E fu proprio in questo fatidico Lunedì in Albis che si verificò quasi un secolo e mezzo dopo, un altro miracolo che accrebbe la risonanza del santuario della Madonna dell’Arco. Nel 1589 una contadina, Aurelia Del Prete, vi si recò con il marito che voleva ringraziare la Madonna con un ex voto per essere guarito da una malattia agli occhi, ma nella calca perse un porcellino che aveva portato con sé. La donna, adirata, calpestò bestemmiando l’ex voto del marito, e poco tempo dopo fu colpita da una malattia che le provocò il distacco dei piedi, tuttora visibili nel santuario in una gabbia di ferro. La voce popolare, come si legge nelle cronache del santuario, considerò la sua malattia e la perdita dei piedi come la giusta punizione per il gesto blasfemo che aveva compiuto. I turisti e i forestieri che stanno accorrendo sempre più numerosi a Napoli non di rado si sono imbattuti, sorpresi e divertiti, nella processione dei cosiddetti fujenti. Costoro, nel caratteristico vestito bianco azzurro e rosso, talvolta con sbandieratori, sono soliti marciare per le strade e i vicoli di Napoli accompagnati da una piccola orchestra ambulante, dove predominano gli strumenti a fiato e il tamburo.

Il lunedi in Albis

Mentre la denominazione di Venerdì Santo, il Good Friday degli inglesi non suscita interrogativi, meno chiara è quella del Lunedì in Albis o lunedì dell’Ottava di Pasqua, secondo il calendario liturgico, alias Lunedì dell’Angelo, vulgo Pasquetta. Le ultime due sono facilmente spiegabili: Pasquetta è la piccola Pasqua, dedicata in genere alle scampagnate fuori porta, se il tempo lo consente; il Lunedì dell’Angelo si richiama al passo del Vangelo di Marco che racconta come la Domenica di Pasqua (e non il lunedì) tre donne (Maria Maddalena, Maria madre di Giacomo e Salomè) si recarono alla tomba dove era sepolto Gesù per ungere il cadavere e non lo trovarono. All’interno della grotta invece c’era un giovane vestito di bianco, un angelo, il quale disse loro che Cristo era risorto. Tuttavia, nonostante l’evidente imprecisione cronologica, nel corso dei secoli si è imposta la commemorazione di questo incontro fra le donne e l’Angelo non nel giorno di Pasqua, quando sarebbe effettivamente avvenuto, ma in quello successivo.
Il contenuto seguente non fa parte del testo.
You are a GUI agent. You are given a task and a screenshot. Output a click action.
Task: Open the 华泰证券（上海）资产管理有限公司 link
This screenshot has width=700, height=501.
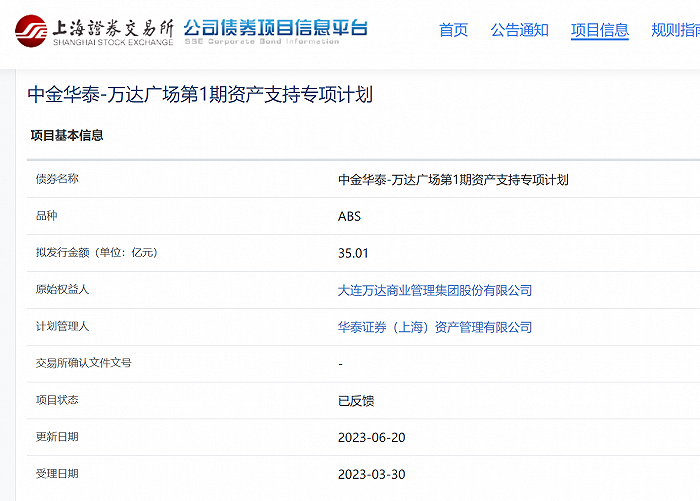435,327
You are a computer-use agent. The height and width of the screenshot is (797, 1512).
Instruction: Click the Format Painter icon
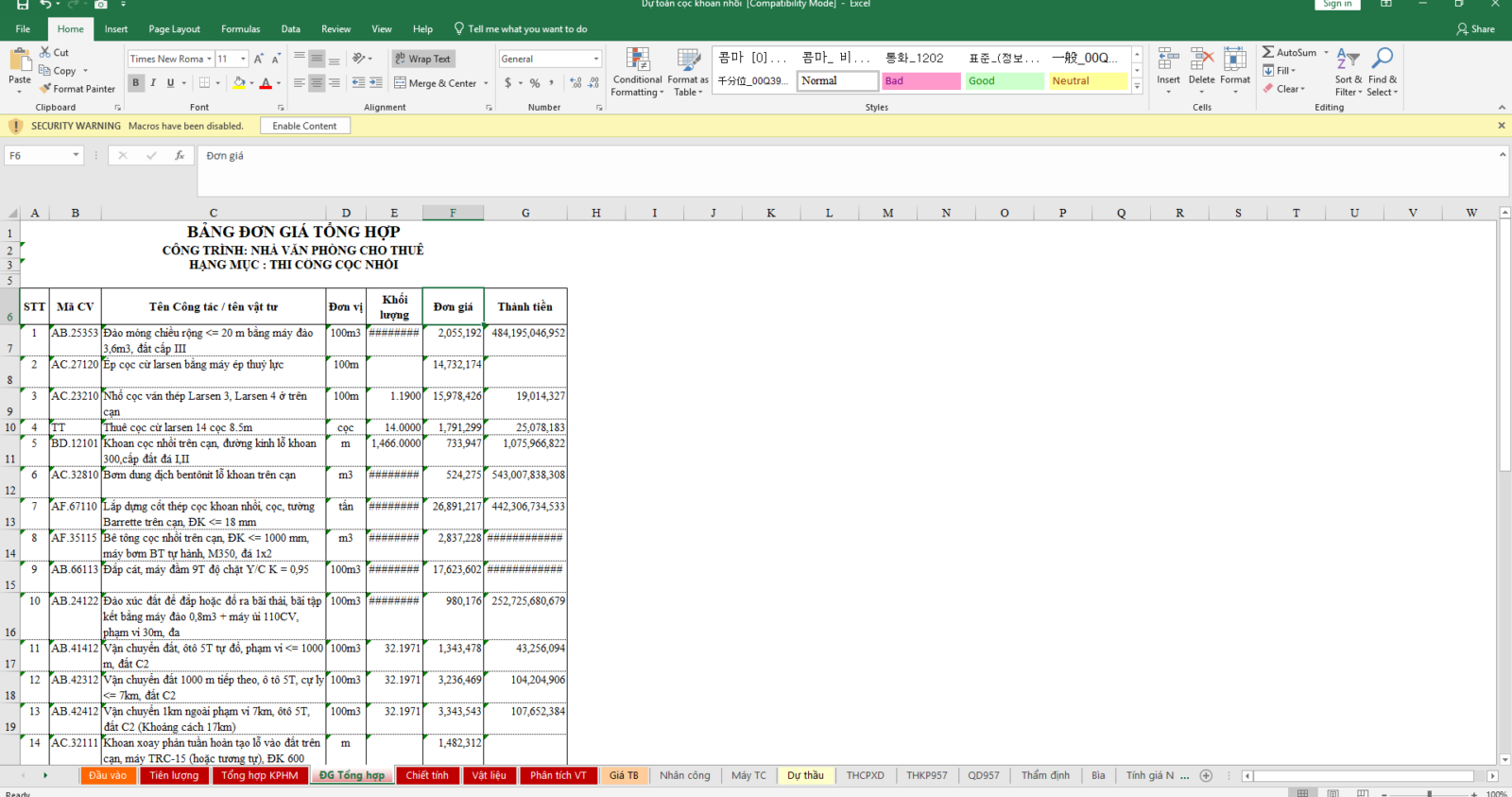point(45,89)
La denominazione di Lunedì in Albis nasconde anch’essa una discrasia cronologica, discrasie favorite da un lato, dalla trasformazione avvenuta nel passaggio tra il Sabato, giorno sacro per gli ebrei, e la Domenica, lett. “giorno del Signore” per i cristiani, dall’altro dalla maniera di contare i giorni tra due eventi dei romani (che contavano sia il giorno di partenza che quello di arrivo) ed il nostro. La denominazione fa riferimento all’antica usanza di battezzare i neonati, vestiti di bianco, nel giorno di Pasqua; il vestito bianco doveva essere indossato per una settimana.

Ma la settimana di Pasqua è interamente disseminata di una sacralità calendariale, è davvero il lungo tempo sacro per eccellenza. Non dimentichiamo ad esempio, oltre la sacralità del Venerdì, del Sabato , della Domenica e del Lunedì,  anche quella importantissima del Giovedì santo, la famosa Ultima cena, istituzione dell’Eucarestia, giornata che prevede anche la Lavanda dei piedi e anche  il meno conosciuto Mercoledì santo, anch’esso per lunghi secoli legato al Venerdì, cui si estendeva il precetto del digiuno, detto anche Mercoledì di Giuda, in cui si faceva penitenza per ricordare il più celebre tradimento di tutti i tempi, quello in cui giuda vendette Cristo  per trenta denari.